Geneva is an internal monitoring platform developed by Microsoft.
While Geneva is widely used within Microsoft, it is not publicly available.
However, Microsoft offers similar monitoring tools for external customers, such as Azure Monitor.
Recently, I have been working on a feature to implement infrastructure for sending metrics using Geneva APIs.
In this blog, I’ll share a high-level overview of what I have learned.
Source Code
I cannot talk too much about the infrastructure setup here, as those are internal implementations.
Essentially, you can build some common functionality so that in the source code, you can define new metrics with dimensions in the following way:
{ "ApiLatencyMetrics", new[] { "Name", "Machine" } },
Note that we only define two dimensions here: Name
and Machine
. The value itself is not a dimension!
When we run a script, it automatically creates a new class called ApiLatencyMetrics.cs
and registers it in the Geneva namespace.
We also have a centralized metricsClient
that allows us to send metrics to the backend:
this.metricClient.SendMetric("ApiLatencyMetrics", 2000, "api1", "vm1");
this.metricClient.SendMetric("ApiLatencyMetrics", 1500, "api1", "vm1");
Dimensions
Once the changes are deployed to production, it’s important to understand the concept of dimensions.
Let’s say we trigger the API 5 times, and we want to track the latency for different APIs:
ID | Name (str) | Machine (str) | Latency (double) |
---|---|---|---|
1 | api1 | vm1 | 2000 |
2 | api2 | vm1 | 3000 |
3 | api1 | vm1 | 1500 |
4 | api1 | vm2 | 2000 |
5 | api2 | vm2 | 2000 |
These records are appended to the backend as-is.
We then need to create aggregation queries. You can add yours in the dashboard:
Here’s how to understand the aggregation:
Total = 2000 + 3000 + 1500 + 2000 + 2000 = 10500
The Total
metric is available by default.
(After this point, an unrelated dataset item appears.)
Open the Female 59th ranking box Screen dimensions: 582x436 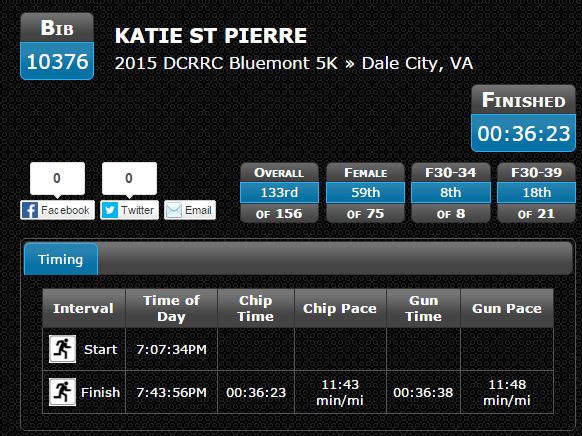coord(365,193)
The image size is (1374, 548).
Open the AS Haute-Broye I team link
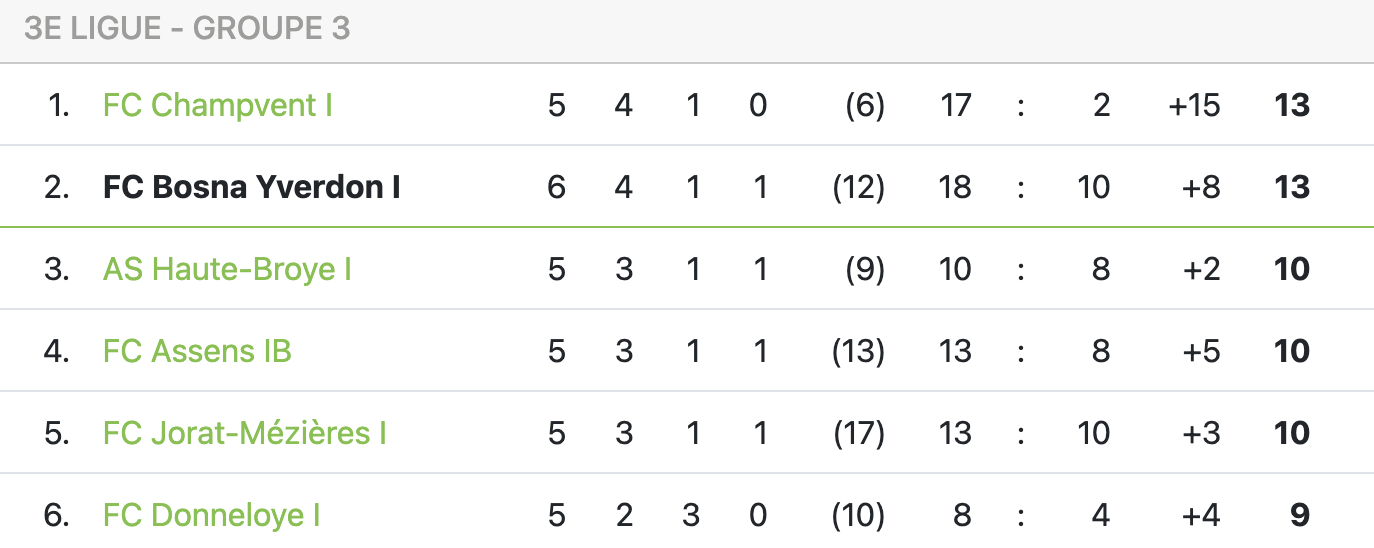tap(227, 269)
I imagine that whenever a new data point arrives, the counter simply increases by that amount.
The same applies to other dimensions.
For example, if we configure a new dimension called By-name
and add Name
as the dimension, we will have:
IDs | Name | Latency |
---|---|---|
[1, 3, 4] | api1 | 5500 |
[2, 5] | api2 | 5000 |
You can even aggregate with all dimensions: By-name-machine
by adding both dimensions. This will result in:
IDs | Key | Latency |
---|---|---|
[1, 3] | [api1, vm1] | 3500 |
[4] | [api1, vm2] | 2000 |
[2] | [api2, vm1] | 3000 |
[5] | [api2, vm2] | 2000 |
Visualization
The visualization part is quite straightforward, so I won’t go into all the details here.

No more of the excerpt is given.